2020 Vivo budget LTE smartphone

The Vivo Y1s is an entry-level Android smartphone manufactured by Vivo, announced and released on November 26, 2020, as part of the Y series.

It was available in the Philippines in early April 2021, exclusively in Bicol and Mindanao territories, followed by India on June 15 with the 3GB variant, which follows the 2GB variant on November 26. It also features a single camera at the rear side.

== Technical specifications ==

=== Design and display ===
The vivo Y1s features a plastic body with dimensions of 155.1 x 75.1 x 8.3 mm and a weight of 161 grams. It is equipped with a 6.22-inch IPS LCD panel that offers a resolution of 720 x 1520 pixels (HD+) at a 19:9 aspect ratio and a pixel density of approximately 270 ppi. The display includes a waterdrop notch for the front camera, contributing to a claimed screen-to-body ratio of roughly 82.9%.

=== Hardware ===
The device is powered by the MediaTek MT6765 Helio P35 chipset, built on a 12 nm process. This octa-core processor consists of four 2.35 GHz Cortex-A53 cores and four 1.8 GHz Cortex-A53 cores, paired with a PowerVR GE8320 GPU. In terms of memory, the phone typically comes with 2GB or 3GB of RAM and 32GB of eMMC 5.1 internal storage, which can be expanded via a dedicated microSDXC slot.
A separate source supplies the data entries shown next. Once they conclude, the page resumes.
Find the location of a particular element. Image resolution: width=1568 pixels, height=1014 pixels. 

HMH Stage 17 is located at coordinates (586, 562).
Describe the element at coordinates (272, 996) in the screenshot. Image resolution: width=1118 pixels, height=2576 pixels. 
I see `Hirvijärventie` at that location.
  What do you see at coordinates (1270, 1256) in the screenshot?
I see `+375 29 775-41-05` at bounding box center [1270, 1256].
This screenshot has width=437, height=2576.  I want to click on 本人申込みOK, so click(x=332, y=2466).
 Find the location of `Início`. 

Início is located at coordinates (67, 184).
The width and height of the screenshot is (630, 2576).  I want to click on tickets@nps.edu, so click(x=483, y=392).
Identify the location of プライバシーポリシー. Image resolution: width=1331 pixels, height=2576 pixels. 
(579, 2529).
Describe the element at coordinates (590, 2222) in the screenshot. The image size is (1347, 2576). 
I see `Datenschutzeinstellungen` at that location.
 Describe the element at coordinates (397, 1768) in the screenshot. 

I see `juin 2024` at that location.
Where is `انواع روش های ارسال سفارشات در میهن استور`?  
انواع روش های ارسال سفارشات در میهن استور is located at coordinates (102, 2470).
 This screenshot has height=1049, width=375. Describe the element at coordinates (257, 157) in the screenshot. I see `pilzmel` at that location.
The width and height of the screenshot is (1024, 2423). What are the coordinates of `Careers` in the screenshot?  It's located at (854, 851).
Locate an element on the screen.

=== Cameras and battery ===
The vivo Y1s utilizes a single 13 MP rear camera with an f/2.2 aperture, supported by an LED flash below and capable of recording 1080p video at 30fps. The front-facing "selfie" camera is a 5 MP sensor with an f/1.8 aperture.

The device is equipped by a non-removable 4,030 mAh Li-Ion battery, with standard 10W charging via a microUSB 2.0 port.

=== Software ===
The smartphone was launched running Funtouch OS 10.5, with the pre-installed Android 10 mobile operating system.